> WHAT THE TASK ASKS
Wherever the word "computer" appears in the entries, copy the whole line.

Dataset entries

--*--

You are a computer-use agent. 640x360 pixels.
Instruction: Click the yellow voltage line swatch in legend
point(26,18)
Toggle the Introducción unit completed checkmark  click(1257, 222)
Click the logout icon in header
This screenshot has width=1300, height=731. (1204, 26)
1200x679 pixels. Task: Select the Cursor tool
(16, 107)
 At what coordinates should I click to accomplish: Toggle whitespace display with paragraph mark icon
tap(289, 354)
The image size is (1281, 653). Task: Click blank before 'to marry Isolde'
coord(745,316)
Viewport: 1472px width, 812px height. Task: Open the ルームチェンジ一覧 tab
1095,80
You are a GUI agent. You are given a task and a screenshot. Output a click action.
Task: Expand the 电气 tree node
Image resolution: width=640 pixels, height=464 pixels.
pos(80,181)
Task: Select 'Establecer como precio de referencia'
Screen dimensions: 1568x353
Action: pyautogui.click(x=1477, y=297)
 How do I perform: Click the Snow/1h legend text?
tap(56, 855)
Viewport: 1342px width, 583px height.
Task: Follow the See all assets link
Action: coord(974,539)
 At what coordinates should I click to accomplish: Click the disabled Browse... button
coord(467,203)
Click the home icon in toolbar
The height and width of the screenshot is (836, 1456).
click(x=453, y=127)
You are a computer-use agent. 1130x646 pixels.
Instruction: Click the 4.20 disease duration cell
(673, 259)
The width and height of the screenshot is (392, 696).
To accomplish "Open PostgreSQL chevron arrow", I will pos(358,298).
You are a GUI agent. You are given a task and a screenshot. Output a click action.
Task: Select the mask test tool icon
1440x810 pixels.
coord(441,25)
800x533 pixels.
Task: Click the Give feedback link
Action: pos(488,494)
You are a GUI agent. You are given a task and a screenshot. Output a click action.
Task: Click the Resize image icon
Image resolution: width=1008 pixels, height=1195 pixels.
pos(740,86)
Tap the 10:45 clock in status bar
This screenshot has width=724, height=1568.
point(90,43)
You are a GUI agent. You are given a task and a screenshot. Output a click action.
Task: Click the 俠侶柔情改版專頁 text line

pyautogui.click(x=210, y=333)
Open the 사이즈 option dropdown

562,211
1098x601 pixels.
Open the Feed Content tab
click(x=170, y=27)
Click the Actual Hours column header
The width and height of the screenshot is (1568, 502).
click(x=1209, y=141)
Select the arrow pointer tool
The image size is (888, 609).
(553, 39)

--*--

> SOLUTION
You are a computer-use agent. 640x360 pixels.
You are a computer-use agent. 1130x646 pixels.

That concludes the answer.